As much as we would rather avoid these times in our lives, prolonged uncomfortable, unfamiliar experiences, the wilderness is where God is. Barbara Brown Taylor says this neatly, “The wilderness is where God does some of God’s best work.”

Jesus would not be the same person had it not been for his time in the wilderness—nor would Elijah or Hagar, or you or me—as it is in the wilderness, we meet our maker and come to know our own strength. It is in the wilderness our hearts are made wild. There is a reason Jesus’ ministry began AFTER he experienced a prolonged time of wilderness, that wilderness time formed him—Jesus’ heart learned to be tough and tender, fierce and kind—a wild heart. If you’ve been fortunate enough to hear Brene Brown’s talk on Strong Backs, Soft Fronts, and Wild Hearts, you’ll know she talks about this idea of a wild heart: “The mark of a wild heart is living out        the paradox of love in our lives. It’s the ability to be tough and tender, excited and scared, brave and afraid — all in the same moment.” We find our wild hearts in the wilderness times of our lives.

Lent is the church’s way of reminding us that we humans need wilderness time. The 40 days of Lent are meant to shape us, a gangly group of sheep, into Christ’s followers. If not exactly wilderness time in the desert, where Lawrence of Arabia seemed to lose his sanity at times, our wilderness time of Lent is meant to be liminal time— a time when we consciously wait, and we allow our comfortable routines to be disrupted. Since we are lake people, and not desert people here in Scottsboro, think of what it might be like to let go of the boat in the middle of the lake and swim to shore, instead of what we usually do, step from dock to boat, for a time on the water, without even getting wet. Now imagine you have to make that from boat to shore in the dark of night, in the cold of winter—swim hard, keep moving, it maybe that when your almost numb foot finally hits the muddy banks you feel relieved only to realize you have no idea where you are. You’d never forget that experience! This is what liminal time is all about. An experience that forever divides your life into before the swim and after.

The COVID pandemic is THE liminal experience of our time—and we have been thrust into it. This past almost a year ow nhas been filled with alone time and anxiety. After these past 11 months, I wondered if I even needed to give something up for Lent, haven’t we given up enough already?

Then I realize, haven’t others, given up more?

This is the temptation, right? To avoid any further hardship, to deceive myself into thinking, I got this God. I don’t need any more shaping, I’m already a fine follower, Christ.

Long after Jesus left the wilderness, he still carried his wild heart. He even sought out times alone, to recruit his strength, and give thanks to God. He remembered that God fed him in the wilderness with more than food and water. God fed Jesus, like he feeds us in our wilderness times with an incomparable love, a love that powers us with resilience.

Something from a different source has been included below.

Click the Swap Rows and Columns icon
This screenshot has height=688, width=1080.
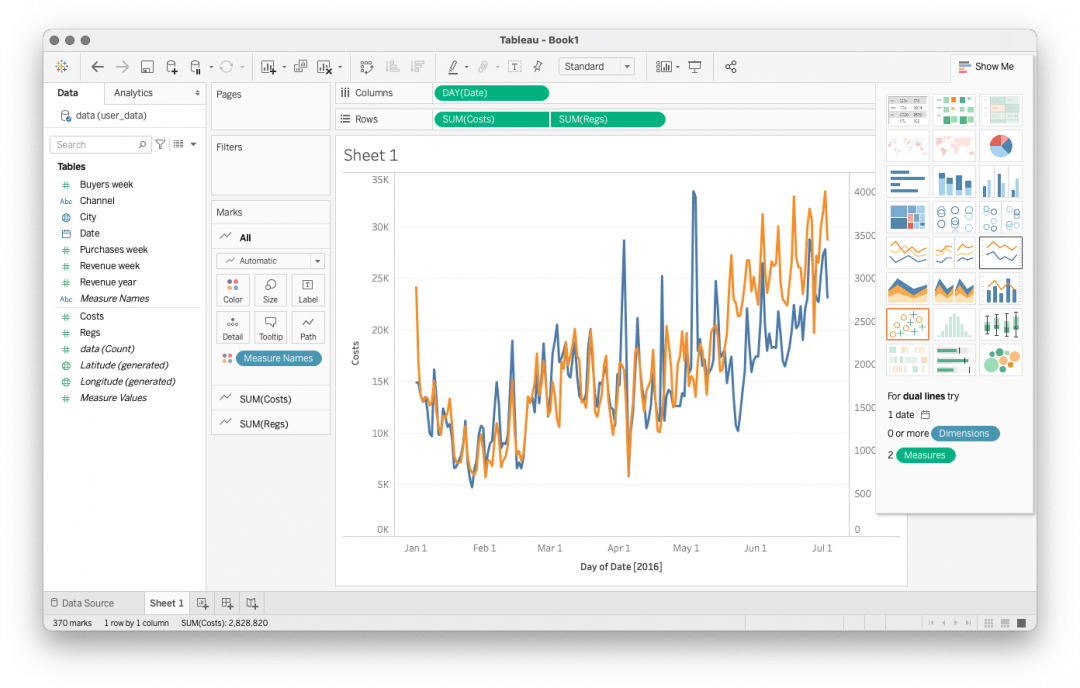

Our opening prayer for today, says this all for us, as we think about this Lent ahead of us. “Come quickly to help us who are assaulted by many temptations; and, as you know the weaknesses of each of us, let each one find you mighty to save.” Let each one find you mighty to save.

It is worth repeating, friends, over and over: Let me, Gracious God, be formed by your love in these 40 days; let me find you mighty to save, through Christ our Savior. Amen.